(YOUR GOAL):
Each of the records below must be reproduced exactly.

(INFORMATION SUPPLIED):
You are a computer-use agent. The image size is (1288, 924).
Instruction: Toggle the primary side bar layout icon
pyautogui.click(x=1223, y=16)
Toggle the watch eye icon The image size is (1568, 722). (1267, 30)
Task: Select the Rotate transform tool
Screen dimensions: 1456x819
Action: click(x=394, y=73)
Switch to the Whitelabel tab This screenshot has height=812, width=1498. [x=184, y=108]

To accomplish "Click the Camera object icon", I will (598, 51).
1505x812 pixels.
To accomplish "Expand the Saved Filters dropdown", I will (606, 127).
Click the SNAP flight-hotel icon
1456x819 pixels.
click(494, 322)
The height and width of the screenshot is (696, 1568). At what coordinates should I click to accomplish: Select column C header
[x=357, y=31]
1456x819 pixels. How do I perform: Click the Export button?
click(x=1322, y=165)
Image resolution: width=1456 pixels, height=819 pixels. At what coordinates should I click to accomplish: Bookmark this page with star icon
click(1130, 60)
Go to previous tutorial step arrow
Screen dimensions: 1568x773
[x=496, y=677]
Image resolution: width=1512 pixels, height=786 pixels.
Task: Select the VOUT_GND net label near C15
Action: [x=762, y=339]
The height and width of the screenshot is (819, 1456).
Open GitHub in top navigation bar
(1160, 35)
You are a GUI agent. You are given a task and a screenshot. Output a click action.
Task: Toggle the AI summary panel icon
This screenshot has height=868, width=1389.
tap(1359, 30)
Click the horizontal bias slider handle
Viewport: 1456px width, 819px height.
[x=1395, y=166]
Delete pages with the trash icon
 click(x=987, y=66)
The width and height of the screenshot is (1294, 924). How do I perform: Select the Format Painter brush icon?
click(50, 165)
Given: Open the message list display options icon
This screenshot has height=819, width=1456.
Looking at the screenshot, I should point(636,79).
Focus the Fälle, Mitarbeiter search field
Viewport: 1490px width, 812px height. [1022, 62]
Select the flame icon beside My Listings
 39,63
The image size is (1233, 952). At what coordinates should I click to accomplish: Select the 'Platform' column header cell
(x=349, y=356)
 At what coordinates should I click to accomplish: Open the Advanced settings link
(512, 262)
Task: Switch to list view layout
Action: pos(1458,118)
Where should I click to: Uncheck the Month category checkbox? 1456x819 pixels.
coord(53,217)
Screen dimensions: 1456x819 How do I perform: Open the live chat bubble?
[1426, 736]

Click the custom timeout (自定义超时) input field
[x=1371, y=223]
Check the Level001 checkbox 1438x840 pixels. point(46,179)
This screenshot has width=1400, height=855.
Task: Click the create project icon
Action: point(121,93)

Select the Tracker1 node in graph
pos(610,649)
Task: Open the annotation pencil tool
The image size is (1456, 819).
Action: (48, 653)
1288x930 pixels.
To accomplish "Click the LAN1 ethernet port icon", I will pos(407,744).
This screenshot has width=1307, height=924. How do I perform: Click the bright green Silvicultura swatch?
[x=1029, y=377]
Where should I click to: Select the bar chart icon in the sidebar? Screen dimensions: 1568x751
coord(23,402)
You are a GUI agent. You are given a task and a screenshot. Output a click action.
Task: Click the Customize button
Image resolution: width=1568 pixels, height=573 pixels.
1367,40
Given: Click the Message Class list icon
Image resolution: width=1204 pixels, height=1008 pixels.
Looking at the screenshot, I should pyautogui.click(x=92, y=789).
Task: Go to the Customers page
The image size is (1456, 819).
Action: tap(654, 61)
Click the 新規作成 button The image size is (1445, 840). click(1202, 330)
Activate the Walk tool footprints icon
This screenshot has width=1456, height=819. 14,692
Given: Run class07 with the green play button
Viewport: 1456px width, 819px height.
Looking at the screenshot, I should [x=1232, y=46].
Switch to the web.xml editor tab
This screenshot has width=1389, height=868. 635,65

(RESPONSE TO THIS TASK):
You are a computer-use agent. The image size is (1288, 924).
Instruction: Toggle the primary side bar layout icon
pyautogui.click(x=1223, y=16)
Toggle the watch eye icon The image size is (1568, 722). (1267, 30)
Task: Select the Rotate transform tool
Screen dimensions: 1456x819
Action: click(x=394, y=73)
Switch to the Whitelabel tab This screenshot has height=812, width=1498. [x=184, y=108]

To accomplish "Click the Camera object icon", I will (598, 51).
1505x812 pixels.
To accomplish "Expand the Saved Filters dropdown", I will (606, 127).
Click the SNAP flight-hotel icon
1456x819 pixels.
click(494, 322)
The height and width of the screenshot is (696, 1568). At what coordinates should I click to accomplish: Select column C header
[x=357, y=31]
1456x819 pixels. How do I perform: Click the Export button?
click(x=1322, y=165)
Image resolution: width=1456 pixels, height=819 pixels. At what coordinates should I click to accomplish: Bookmark this page with star icon
click(1130, 60)
Go to previous tutorial step arrow
Screen dimensions: 1568x773
[x=496, y=677]
Image resolution: width=1512 pixels, height=786 pixels.
Task: Select the VOUT_GND net label near C15
Action: [x=762, y=339]
The height and width of the screenshot is (819, 1456).
Open GitHub in top navigation bar
(1160, 35)
You are a GUI agent. You are given a task and a screenshot. Output a click action.
Task: Toggle the AI summary panel icon
This screenshot has height=868, width=1389.
tap(1359, 30)
Click the horizontal bias slider handle
Viewport: 1456px width, 819px height.
[x=1395, y=166]
Delete pages with the trash icon
 click(x=987, y=66)
The width and height of the screenshot is (1294, 924). How do I perform: Select the Format Painter brush icon?
click(50, 165)
Given: Open the message list display options icon
This screenshot has height=819, width=1456.
Looking at the screenshot, I should point(636,79).
Focus the Fälle, Mitarbeiter search field
Viewport: 1490px width, 812px height. [1022, 62]
Select the flame icon beside My Listings
 39,63
The image size is (1233, 952). At what coordinates should I click to accomplish: Select the 'Platform' column header cell
(x=349, y=356)
 At what coordinates should I click to accomplish: Open the Advanced settings link
(512, 262)
Task: Switch to list view layout
Action: pos(1458,118)
Where should I click to: Uncheck the Month category checkbox? 1456x819 pixels.
coord(53,217)
Screen dimensions: 1456x819 How do I perform: Open the live chat bubble?
[1426, 736]

Click the custom timeout (自定义超时) input field
[x=1371, y=223]
Check the Level001 checkbox 1438x840 pixels. point(46,179)
This screenshot has width=1400, height=855.
Task: Click the create project icon
Action: point(121,93)

Select the Tracker1 node in graph
pos(610,649)
Task: Open the annotation pencil tool
The image size is (1456, 819).
Action: (48, 653)
1288x930 pixels.
To accomplish "Click the LAN1 ethernet port icon", I will pos(407,744).
This screenshot has width=1307, height=924. How do I perform: Click the bright green Silvicultura swatch?
[x=1029, y=377]
Where should I click to: Select the bar chart icon in the sidebar? Screen dimensions: 1568x751
coord(23,402)
You are a GUI agent. You are given a task and a screenshot. Output a click action.
Task: Click the Customize button
Image resolution: width=1568 pixels, height=573 pixels.
1367,40
Given: Click the Message Class list icon
Image resolution: width=1204 pixels, height=1008 pixels.
Looking at the screenshot, I should pyautogui.click(x=92, y=789).
Task: Go to the Customers page
The image size is (1456, 819).
Action: tap(654, 61)
Click the 新規作成 button The image size is (1445, 840). click(1202, 330)
Activate the Walk tool footprints icon
This screenshot has width=1456, height=819. 14,692
Given: Run class07 with the green play button
Viewport: 1456px width, 819px height.
Looking at the screenshot, I should [x=1232, y=46].
Switch to the web.xml editor tab
This screenshot has width=1389, height=868. 635,65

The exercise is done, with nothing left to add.